British theatre impresario (1890-1945)

George Black (20 April 1890 – 4 March 1945) was a British theatrical impresario who controlled many entertainment venues during the 1930s and 1940s and was a pioneer of the motion picture business.

==Biography==

===Early years===
Black was born on 20 April 1890, at 3 Court, 7 Sutton Street, in Small Heath, Birmingham. He left school at the age of eleven to work for his father who had previously been a travelling showman and now worked in the film industry. Aged twelve, he was looking after his father's Flea Circus. Black served throughout the Great War as a private in the Northumberland Fusiliers and rose to the rank of Lance-Corporal. After the war, Black helped his father establish the first permanent motion-picture theatres in the UK. Black was a grafter and learnt about the entertainment business from his father.
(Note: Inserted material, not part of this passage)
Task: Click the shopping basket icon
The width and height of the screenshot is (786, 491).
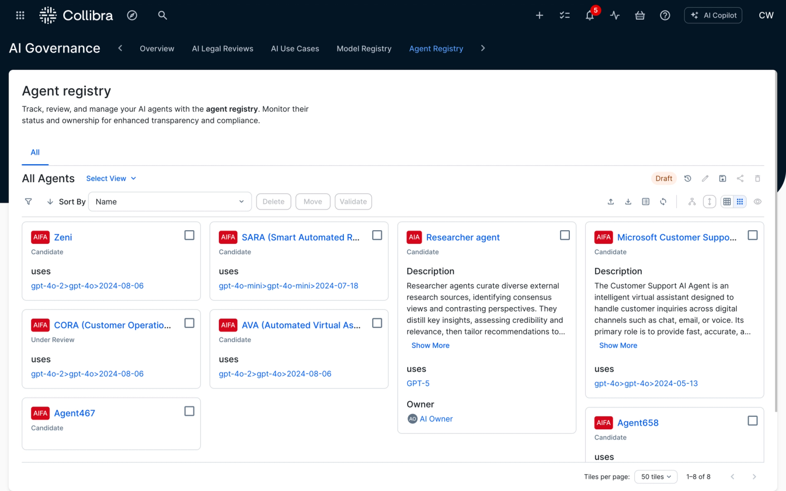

One of Black's initial jobs in his father's cinema was to show films on a Paul's Theatrograph, which was the name of the first commercially produced 35mm film projector. Within a few years, Black had become proprietor of a circuit of theatres and music halls on the North East coast of Britain.

===Managing Director of the London Palladium===
In 1928, Black moved to London and took over the management of GTC (General Theatre Corporation), which ran a chain of theatres, cinemas and dance halls. He also took over the management of the London Palladium, which was the flagship of the corporation. The Hippodrome, London in Leicester Square, Brighton Hippodrome and Blackpool Opera House were also under his control. When Black arrived as managing director of the London Palladium he'd previously owned a string of thirteen cinema theatres, which he'd sold for £300,000. Although the Palladium had recently fallen on hard times due to falling ticket sales (the theatre had lain dark during autumn of that year), Black's vision was to revive the Palladium as the number one variety theatre in the UK. On 3 September 1928, he re-opened the theatre with a superb variety bill that included Gracie Fields, Dick Henderson, Billy Bennett and Ivor Novello and a full supporting cast. Ticket sales skyrocketed and Argyll Street outside the Palladium's entrance became congested with a mass of unlucky patrons who'd been turned away at the box office. By headlining top-notch homegrown stars on the bill, Black secured continuous success through the remainder of the '20s and throughout the '30s. In defence of his entertainment policy Black was quoted as saying, Variety is an integral part of English life, the finest expression of the English character and as necessary to our social life as food and drink.' From October 1928 until 1931, Black allowed live broadcasts over the radio to be transmitted from the London Palladium, which proved extremely popular with radio audiences. Black even looked abroad for acts, bringing many of the top American stars to the UK to perform at the Palladium including Duke Ellington and his Orchestra, Adelaide Hall, Cab Calloway, Fats Waller, Vic Oliver and Ethel Waters. In 1937, Black brought Josephine Baker over to the UK direct from the Folies-Bergere in Paris to headline a British tour on the Moss Empires circuit, which culminated on 27 June 1938 with her appearance at the London Palladium, her first engagement there. Film stars were also booked onto the bill including the juvenile actor Jackie Coogan (who'd appeared alongside Charlie Chaplin in the hit film The Kid). Coogan proved so popular he was held over for an extra week.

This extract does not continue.